Author: Caitlin Ricci
Publisher: NineStar Press
Length: 161 Pages
At a Glance: This is an unusual story and it will not be everyone’s cup of tea. I recommend it with reservations.
Reviewed By: Carrie
Blurb: Detective Jamison Landry’s job isn’t easy. He’s dealt with the worst criminals imaginable and believes in his work and the community he serves. But he’s never met someone quite like Mal before.
The mysterious man, rescued from a basement in which he was chained by cultists, keeps Jamison guessing. He both confuses and excites him, and Jamison isn’t sure how he feels about that. Plus, things turn from unusual to downright strange when people start insisting Mal isn’t quite human. And Jamison’s creepy dreams of crows and graveyards don’t make things any better for him.

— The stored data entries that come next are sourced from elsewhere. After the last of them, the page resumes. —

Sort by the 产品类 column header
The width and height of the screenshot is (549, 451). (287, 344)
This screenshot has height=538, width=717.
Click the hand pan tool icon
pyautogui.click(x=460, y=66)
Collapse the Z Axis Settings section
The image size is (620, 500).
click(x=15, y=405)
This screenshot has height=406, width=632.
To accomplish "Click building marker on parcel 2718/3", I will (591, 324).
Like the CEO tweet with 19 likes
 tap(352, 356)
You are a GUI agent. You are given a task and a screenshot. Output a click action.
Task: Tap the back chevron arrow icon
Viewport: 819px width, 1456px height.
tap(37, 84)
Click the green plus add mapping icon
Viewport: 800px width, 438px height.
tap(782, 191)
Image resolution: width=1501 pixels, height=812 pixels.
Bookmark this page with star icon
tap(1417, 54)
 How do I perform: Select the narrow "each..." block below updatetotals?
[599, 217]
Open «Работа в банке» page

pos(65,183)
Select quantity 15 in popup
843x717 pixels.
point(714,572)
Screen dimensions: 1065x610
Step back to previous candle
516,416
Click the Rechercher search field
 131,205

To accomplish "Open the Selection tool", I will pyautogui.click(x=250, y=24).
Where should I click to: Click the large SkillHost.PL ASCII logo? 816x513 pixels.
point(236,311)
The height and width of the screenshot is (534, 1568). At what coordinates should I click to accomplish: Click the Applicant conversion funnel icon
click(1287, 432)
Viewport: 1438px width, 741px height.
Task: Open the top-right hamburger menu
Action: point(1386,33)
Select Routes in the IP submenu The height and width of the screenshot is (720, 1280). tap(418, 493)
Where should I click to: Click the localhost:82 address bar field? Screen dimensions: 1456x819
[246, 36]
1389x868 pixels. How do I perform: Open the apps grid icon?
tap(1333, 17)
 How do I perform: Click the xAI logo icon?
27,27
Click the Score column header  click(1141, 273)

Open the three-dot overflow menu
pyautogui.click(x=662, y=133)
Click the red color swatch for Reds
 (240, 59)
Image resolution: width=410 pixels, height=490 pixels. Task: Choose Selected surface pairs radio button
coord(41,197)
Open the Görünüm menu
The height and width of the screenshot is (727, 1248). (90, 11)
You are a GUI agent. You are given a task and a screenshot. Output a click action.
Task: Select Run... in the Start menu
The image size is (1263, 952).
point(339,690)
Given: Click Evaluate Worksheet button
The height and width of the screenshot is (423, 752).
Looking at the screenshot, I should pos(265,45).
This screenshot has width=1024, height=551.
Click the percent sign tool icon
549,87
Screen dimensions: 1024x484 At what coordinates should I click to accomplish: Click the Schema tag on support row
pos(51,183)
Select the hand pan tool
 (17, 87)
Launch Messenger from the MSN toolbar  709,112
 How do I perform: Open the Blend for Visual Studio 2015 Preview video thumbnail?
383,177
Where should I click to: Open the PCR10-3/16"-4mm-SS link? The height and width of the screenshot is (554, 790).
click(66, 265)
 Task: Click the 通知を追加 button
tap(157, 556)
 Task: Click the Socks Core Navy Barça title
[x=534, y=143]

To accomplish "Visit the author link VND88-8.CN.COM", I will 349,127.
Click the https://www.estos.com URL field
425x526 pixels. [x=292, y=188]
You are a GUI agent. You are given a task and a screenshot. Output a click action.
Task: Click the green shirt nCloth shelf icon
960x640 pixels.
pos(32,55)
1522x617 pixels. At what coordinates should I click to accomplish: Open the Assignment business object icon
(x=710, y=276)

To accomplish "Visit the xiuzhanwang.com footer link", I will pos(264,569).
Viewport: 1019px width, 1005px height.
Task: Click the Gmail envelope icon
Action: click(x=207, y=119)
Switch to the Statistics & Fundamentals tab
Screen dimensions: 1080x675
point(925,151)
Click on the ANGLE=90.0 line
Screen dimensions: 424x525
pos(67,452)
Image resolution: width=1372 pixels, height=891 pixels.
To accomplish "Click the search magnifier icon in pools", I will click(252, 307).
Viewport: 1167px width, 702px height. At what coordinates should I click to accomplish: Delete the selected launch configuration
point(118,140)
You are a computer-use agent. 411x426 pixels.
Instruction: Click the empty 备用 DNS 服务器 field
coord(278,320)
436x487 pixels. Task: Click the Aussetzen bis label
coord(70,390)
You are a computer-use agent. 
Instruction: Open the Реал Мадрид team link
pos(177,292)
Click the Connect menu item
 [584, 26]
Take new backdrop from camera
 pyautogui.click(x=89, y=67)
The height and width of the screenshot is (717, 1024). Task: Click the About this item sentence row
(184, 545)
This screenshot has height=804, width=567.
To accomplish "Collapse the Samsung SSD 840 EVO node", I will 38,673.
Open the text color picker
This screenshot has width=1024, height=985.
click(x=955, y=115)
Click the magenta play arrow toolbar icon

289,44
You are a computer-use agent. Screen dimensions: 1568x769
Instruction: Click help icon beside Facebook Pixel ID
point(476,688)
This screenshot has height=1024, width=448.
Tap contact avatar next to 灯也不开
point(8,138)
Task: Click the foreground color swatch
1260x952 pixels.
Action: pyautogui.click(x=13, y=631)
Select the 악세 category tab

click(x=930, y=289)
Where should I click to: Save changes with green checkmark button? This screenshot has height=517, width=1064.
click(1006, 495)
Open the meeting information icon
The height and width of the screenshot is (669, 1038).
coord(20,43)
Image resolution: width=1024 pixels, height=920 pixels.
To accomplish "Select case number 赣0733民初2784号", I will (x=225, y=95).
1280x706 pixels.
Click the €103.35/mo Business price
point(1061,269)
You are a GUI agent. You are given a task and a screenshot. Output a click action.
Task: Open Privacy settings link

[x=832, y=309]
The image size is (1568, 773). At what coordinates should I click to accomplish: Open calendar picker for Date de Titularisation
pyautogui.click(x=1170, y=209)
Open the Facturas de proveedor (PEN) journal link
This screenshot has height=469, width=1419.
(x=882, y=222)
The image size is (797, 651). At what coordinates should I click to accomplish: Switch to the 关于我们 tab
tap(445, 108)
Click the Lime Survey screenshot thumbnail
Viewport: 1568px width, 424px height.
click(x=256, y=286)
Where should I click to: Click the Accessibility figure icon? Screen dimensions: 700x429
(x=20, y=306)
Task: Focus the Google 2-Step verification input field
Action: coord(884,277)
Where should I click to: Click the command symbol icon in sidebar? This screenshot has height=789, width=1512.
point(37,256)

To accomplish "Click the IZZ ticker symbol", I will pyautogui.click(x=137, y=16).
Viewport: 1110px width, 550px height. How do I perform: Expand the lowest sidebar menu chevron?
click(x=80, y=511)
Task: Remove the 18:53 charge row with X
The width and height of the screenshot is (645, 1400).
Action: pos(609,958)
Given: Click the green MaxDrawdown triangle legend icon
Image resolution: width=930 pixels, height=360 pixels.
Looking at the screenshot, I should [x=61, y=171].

Will Mal stay around long enough for Jamison to figure out his secrets, or will this stranger leave him aching for more?
Review: First published in 2012, this edition of The Little Crow not only has a new cover (which is fantastic) but has been revised and re-edited from the original.
This is a book about Mal, a demon who has developed a crush on a human named Jamison. It isn’t really a romance; it isn’t a mystery; it is more a descriptive tale of a demon with a human crush, and how he unwittingly torments and “loves” a man who will never really understand him and his needs. This book has a horror, paranormal storyline.
Mal is unrepentantly a demon. He feeds off of chaos, confusion, murder, greed, all those seven deadly sins. His character never deviates from this either—there is no redeeming of the demon. Your brain will automatically search for a softening of Mal’s character so that you can justify why you might like him or why you hope for a HEA for him, but it doesn’t happen. Mal as a character forces you to accept him for who and what he is. He literally steals this book; every other character is secondary. You cannot help but love his evilness even as it confuses him why Jamison cannot do the same.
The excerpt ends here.